▸ Document source:

La Grèce antique, ce n'est pas que l'invention de la philosophie, de la conscience politique et de la littérature mythologique. C'est avant tout, chaque historien compétent vous le dira, la naissance d'un mémorable jeu d'action sur la PlayStation 2. "God of War" c'était de l'action brutale non-stop avec Kratos, un héros sévèrement burné. Surnommé "Le désanusseur de Montargis", ce charismatique psychopathe vivait une aventure mouvementée lors de son arrivée en 2004 sur une PS2 alors au faîte de sa gloire. Personnage maudit, traînant un très mauvais karma et se mettant à dos des divinités par paquets de douze, Krikri-la-poisse terminait son odyssée vengeresse en acquérant son statut de Dieu Ultime de la Baston en lieu et place d'Ares (avec en prime une carte de membre de l'Olympe lui donnant droit à 50% de réduc' à la cantoche).
Aujourd'hui le destin du guerrier Spartiate va de nouveau être chamboulé. Faut dire qu'il s'emmerde ferme sur le mont Olympe, ils n'ont même pas Internet pour jouer à World of Warcraft ! Notre Kratounet, en sa qualité de Dieu de la Guerre, tue le temps en rasant des villes entières, à l'aide de ses armées humaines. Comme c'est un grand farceur il descend lui-même sur le champ de bataille, prenant la forme d'un titan. Kratos est content, il tue des gens, c'est son passe-temps. Mais alors qu'il détruit méthodiquement la cité de Rhodes, ses collègues de boulot lui tendent un piège machiavélique, profitant de son incarnation terrestre temporaire pour lui retirer subitement tous ses pouvoirs. Sale temps pour Krikri, fini les primes d'heures sup' divines et les RTT avec Aphrodite la Déesse de l'Amour, le voila redevenu fragile mortel.
Et comme Kratos continue à n'en faire qu'à sa tête et réussi à mettre minable le colosse de Rhodes chargé de l'éliminer, Zeus se met en pétard : il banni aux enfers son ex-meilleur pote. Le commencement d'une épopée grandiose pour notre musculeux grand chauve...
God Of War II n'est qu'une suite, mais boostée aux amphétamines. Tous les éléments de gameplay ont été repris et amplifiés, les graphismes 3D et de synthèse sublimés, le rythme galvanisé. Evidemment cela reste de l'action-plateforme somme toute assez basique, sur une console désormais old-school. Mais avec ce petit supplément de savoir-faire, cette maîtrise de la mise en scène, les auteurs nous poussent constamment à progresser pour voir ce qu'ils nous ont réservé. On retrouve notre héros en vue à la 3e personne, avec une caméra non gérée par le joueur mais qui suit toujours l'action, s'éloignant lors des affrontements de masse, s'approchant des protagonistes lors des spectaculaires séquences de coups spéciaux. Le principe est toujours le même, avancer malgré les hordes de monstres qui vous tombent sur le coin de la tronche, pilloner les boutons d'attaque pour massacrer la piétaille et trouver les points faibles des ennemis balaises pour déclencher et enchaîner les attaques qui font mal. De la charcuterie, oui, mais de la boucherie fine !

▸ Tâche à réaliser: Poursuivez le texte sur God of War II à partir de sa dernière phrase.

▸ Données sources:

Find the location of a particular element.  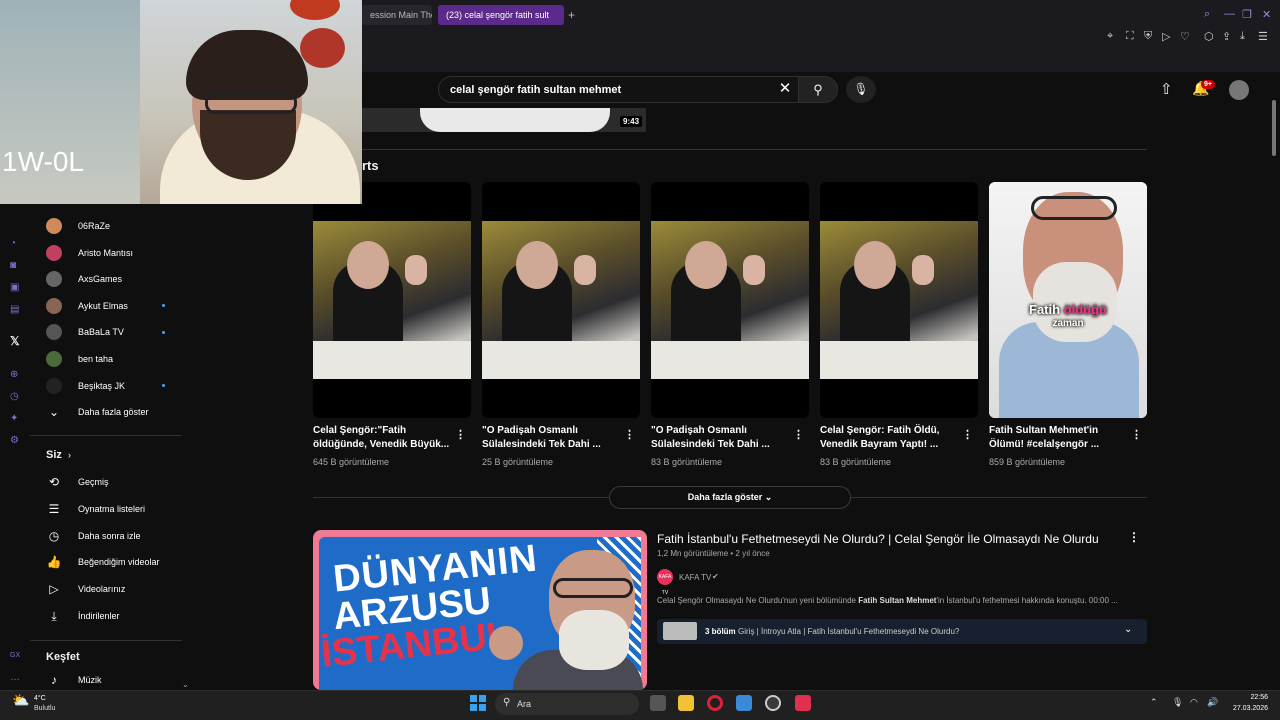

* * *

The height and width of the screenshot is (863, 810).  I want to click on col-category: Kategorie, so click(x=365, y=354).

▸ Réponse rédigée:
La douce mélodie des râles ennemis.
Une fois perdu ses attributs divins, Kratos devra reconquérir une à une toutes ses armes et techniques. On commence avec les lames d'Athena, deux coutelas maintenus aux bras par des chaînes extensibles. Aussi nommées "Gillette", la première lame entaille la chair et la seconde tranche le membre avant qu'il ne se rétracte, ces "Athena's Blade" constituent l'armement principal du héros. Viennent ensuite un arc magique, indispensable pour se débarrasser des archers hors de portée, une masse gigantesque -plus haute que Kratos- qui permet de faire le ménage rapidement en la faisant tournoyer comme un lanceur de marteau, et enfin une lance cracheuse d'éclairs assez redoutable face aux ennemis volants. Pour l'ultime arme obtenue en toute fin de partie, je vous laisse le plaisir de la découverte. Le maniement devient instinctif en quelques minutes : deux boutons pour frapper, un pour saisir et le dernier pour sauter. Les gachettes servent à parer ou utiliser la magie. Les sticks analogiques servent aux déplacements (course et roulades).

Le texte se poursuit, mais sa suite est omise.